Stored data entries:
——————
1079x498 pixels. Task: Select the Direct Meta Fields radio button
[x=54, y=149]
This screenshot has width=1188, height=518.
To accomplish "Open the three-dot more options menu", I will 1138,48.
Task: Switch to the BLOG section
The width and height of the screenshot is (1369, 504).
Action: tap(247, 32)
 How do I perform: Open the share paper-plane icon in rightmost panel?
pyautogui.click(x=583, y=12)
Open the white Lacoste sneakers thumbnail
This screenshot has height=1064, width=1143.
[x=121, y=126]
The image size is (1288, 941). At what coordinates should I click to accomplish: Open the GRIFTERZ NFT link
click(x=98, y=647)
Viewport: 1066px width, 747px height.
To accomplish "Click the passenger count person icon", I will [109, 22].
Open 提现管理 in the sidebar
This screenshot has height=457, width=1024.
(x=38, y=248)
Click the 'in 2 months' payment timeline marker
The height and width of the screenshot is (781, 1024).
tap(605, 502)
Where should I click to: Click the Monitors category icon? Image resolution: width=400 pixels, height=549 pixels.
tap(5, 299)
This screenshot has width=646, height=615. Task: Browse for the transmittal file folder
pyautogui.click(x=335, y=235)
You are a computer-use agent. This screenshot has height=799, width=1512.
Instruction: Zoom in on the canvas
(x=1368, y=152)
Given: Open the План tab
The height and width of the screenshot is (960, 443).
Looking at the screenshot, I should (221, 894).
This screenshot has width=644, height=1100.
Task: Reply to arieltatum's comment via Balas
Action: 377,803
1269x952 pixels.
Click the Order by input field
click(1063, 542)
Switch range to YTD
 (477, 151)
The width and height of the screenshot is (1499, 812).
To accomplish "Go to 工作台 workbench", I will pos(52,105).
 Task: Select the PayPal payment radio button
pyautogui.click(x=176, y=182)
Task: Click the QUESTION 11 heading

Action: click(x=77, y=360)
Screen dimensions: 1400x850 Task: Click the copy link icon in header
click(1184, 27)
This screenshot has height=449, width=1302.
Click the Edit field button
——————
YOUR INSTRUCTIONS:
Reproduce the data exactly. Keep every line intact.

SOLUTION BELOW:
1079x498 pixels. Task: Select the Direct Meta Fields radio button
[x=54, y=149]
This screenshot has width=1188, height=518.
To accomplish "Open the three-dot more options menu", I will 1138,48.
Task: Switch to the BLOG section
The width and height of the screenshot is (1369, 504).
Action: tap(247, 32)
 How do I perform: Open the share paper-plane icon in rightmost panel?
pyautogui.click(x=583, y=12)
Open the white Lacoste sneakers thumbnail
This screenshot has height=1064, width=1143.
[x=121, y=126]
The image size is (1288, 941). At what coordinates should I click to accomplish: Open the GRIFTERZ NFT link
click(x=98, y=647)
Viewport: 1066px width, 747px height.
To accomplish "Click the passenger count person icon", I will [109, 22].
Open 提现管理 in the sidebar
This screenshot has height=457, width=1024.
(x=38, y=248)
Click the 'in 2 months' payment timeline marker
The height and width of the screenshot is (781, 1024).
tap(605, 502)
Where should I click to: Click the Monitors category icon? Image resolution: width=400 pixels, height=549 pixels.
tap(5, 299)
This screenshot has width=646, height=615. Task: Browse for the transmittal file folder
pyautogui.click(x=335, y=235)
You are a computer-use agent. This screenshot has height=799, width=1512.
Instruction: Zoom in on the canvas
(x=1368, y=152)
Given: Open the План tab
The height and width of the screenshot is (960, 443).
Looking at the screenshot, I should (221, 894).
This screenshot has width=644, height=1100.
Task: Reply to arieltatum's comment via Balas
Action: 377,803
1269x952 pixels.
Click the Order by input field
click(1063, 542)
Switch range to YTD
 (477, 151)
The width and height of the screenshot is (1499, 812).
To accomplish "Go to 工作台 workbench", I will pos(52,105).
 Task: Select the PayPal payment radio button
pyautogui.click(x=176, y=182)
Task: Click the QUESTION 11 heading

Action: click(x=77, y=360)
Screen dimensions: 1400x850 Task: Click the copy link icon in header
click(1184, 27)
This screenshot has height=449, width=1302.
Click the Edit field button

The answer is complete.